--- Input data ---

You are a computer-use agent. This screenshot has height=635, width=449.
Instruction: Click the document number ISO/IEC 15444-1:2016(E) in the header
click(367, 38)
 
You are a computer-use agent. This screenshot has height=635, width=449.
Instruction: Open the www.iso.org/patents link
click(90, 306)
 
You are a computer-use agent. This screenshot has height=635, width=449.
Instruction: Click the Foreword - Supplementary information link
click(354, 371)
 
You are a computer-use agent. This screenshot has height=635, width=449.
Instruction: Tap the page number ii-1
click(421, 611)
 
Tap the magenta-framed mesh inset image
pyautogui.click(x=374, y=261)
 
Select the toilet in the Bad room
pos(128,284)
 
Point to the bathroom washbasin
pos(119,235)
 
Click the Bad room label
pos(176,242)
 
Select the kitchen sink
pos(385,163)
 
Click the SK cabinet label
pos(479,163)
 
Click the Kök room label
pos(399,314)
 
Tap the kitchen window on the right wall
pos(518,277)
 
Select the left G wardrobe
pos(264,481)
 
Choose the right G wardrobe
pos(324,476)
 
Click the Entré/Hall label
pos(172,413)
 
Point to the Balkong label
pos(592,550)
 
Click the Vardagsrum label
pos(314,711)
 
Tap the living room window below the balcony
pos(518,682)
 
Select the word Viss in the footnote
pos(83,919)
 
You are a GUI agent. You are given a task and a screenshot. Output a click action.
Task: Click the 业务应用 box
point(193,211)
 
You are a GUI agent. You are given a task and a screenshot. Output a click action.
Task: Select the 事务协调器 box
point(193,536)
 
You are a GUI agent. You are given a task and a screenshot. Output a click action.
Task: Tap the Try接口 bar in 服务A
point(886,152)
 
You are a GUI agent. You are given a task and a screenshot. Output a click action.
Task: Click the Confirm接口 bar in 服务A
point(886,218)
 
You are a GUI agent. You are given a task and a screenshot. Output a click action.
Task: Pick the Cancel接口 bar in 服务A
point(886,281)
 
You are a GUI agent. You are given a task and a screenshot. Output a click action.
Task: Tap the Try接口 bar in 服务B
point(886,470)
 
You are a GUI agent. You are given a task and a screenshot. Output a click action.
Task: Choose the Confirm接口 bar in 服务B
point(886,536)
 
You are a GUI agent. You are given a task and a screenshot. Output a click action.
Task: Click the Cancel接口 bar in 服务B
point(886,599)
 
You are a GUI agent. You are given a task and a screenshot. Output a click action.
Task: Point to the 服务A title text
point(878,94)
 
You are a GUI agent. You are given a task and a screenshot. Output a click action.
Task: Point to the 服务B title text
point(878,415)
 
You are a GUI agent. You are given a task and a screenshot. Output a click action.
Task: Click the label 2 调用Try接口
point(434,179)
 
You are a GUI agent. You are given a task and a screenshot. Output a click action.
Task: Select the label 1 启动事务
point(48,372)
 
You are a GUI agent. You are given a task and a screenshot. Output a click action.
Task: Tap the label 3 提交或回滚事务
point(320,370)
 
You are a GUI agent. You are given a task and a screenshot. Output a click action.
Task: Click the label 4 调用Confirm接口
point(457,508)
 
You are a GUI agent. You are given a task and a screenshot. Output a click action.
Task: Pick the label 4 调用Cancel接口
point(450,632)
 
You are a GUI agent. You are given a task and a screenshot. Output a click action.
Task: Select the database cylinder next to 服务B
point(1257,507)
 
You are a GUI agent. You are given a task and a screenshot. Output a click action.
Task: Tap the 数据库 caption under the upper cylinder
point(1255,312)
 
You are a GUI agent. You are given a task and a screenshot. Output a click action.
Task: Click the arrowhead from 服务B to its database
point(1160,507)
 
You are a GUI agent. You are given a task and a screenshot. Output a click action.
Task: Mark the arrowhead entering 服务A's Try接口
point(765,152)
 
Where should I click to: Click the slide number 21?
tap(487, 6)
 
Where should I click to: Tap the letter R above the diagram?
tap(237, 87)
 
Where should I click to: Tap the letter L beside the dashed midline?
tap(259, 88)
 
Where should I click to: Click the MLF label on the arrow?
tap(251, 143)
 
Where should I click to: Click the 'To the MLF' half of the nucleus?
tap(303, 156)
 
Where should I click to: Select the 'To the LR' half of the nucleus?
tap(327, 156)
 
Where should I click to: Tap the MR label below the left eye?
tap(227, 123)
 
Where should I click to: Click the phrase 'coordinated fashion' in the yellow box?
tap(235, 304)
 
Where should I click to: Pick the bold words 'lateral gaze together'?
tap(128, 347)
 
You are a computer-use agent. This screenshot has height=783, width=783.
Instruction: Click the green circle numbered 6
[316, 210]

* * *

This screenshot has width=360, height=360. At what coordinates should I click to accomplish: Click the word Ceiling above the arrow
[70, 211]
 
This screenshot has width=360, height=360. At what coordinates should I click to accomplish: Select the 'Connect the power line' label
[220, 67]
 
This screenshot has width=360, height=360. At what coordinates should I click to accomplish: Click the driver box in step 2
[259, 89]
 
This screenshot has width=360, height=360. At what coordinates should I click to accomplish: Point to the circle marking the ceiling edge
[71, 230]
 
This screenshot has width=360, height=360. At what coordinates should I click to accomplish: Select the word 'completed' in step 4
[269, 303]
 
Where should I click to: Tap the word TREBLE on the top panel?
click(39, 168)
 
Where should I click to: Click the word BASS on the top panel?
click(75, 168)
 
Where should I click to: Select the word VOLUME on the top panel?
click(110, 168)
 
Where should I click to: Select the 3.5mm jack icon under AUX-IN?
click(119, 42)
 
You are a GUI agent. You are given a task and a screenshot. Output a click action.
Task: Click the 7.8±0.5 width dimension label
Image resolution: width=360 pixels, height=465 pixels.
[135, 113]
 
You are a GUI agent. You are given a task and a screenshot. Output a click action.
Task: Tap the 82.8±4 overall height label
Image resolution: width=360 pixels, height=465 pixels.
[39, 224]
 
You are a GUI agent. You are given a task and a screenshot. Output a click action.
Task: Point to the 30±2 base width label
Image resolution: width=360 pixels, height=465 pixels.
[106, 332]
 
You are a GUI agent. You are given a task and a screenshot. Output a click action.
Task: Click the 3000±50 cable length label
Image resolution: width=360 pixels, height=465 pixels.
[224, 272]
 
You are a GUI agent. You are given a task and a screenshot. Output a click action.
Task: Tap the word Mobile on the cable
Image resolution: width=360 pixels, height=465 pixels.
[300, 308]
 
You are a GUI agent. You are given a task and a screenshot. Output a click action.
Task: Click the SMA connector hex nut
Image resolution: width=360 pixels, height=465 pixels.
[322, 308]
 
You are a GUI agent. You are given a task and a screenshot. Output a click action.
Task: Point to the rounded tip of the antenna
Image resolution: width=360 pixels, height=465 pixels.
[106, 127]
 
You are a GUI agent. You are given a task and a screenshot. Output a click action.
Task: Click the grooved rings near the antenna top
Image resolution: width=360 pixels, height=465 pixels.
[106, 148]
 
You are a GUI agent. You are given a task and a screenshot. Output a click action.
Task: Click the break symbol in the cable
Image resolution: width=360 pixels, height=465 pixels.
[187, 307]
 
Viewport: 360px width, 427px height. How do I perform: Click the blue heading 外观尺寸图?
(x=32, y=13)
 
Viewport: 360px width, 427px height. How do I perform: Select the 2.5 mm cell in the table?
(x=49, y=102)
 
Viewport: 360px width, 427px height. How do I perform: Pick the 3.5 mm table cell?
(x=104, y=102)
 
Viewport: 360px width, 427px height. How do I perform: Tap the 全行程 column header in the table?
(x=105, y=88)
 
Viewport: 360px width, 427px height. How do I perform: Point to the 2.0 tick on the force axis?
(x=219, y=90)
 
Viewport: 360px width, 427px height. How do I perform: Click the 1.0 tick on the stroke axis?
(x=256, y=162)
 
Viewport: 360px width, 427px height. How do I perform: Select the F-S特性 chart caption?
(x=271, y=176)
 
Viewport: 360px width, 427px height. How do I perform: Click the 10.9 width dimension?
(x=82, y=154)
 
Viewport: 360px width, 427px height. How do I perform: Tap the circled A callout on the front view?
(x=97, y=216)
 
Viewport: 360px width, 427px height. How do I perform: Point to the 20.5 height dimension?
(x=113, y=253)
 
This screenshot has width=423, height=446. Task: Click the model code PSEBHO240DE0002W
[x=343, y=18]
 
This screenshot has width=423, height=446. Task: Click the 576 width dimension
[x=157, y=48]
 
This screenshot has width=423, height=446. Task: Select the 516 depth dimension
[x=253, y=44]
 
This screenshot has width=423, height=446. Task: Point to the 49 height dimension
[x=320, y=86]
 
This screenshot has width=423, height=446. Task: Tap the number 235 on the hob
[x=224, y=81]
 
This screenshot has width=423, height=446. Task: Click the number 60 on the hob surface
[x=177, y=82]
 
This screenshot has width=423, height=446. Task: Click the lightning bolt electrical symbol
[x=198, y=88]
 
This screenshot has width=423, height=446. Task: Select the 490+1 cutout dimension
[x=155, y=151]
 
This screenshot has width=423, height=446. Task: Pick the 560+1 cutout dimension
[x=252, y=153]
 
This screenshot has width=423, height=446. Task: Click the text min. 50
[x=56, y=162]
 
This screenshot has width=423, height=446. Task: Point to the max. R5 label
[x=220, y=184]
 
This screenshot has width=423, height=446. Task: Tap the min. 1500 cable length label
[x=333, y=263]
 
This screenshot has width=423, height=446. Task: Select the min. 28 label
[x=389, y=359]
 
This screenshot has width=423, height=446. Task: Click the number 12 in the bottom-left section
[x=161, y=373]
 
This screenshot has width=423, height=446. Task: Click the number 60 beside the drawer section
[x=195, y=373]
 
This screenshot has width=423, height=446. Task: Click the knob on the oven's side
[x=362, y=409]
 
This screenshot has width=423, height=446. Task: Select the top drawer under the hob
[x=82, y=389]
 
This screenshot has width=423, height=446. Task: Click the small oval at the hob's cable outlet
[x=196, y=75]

--- Given exercise ---
Arrange the lines above, from the one containing "Where should I click to: Tap the letter R" through the one containing "tap(251, 143)", as a numbered list, with blank lines left out. Include nothing outside that stretch.

--- Response ---
1. Where should I click to: Tap the letter R above the diagram?
2. tap(237, 87)
3. Where should I click to: Tap the letter L beside the dashed midline?
4. tap(259, 88)
5. Where should I click to: Click the MLF label on the arrow?
6. tap(251, 143)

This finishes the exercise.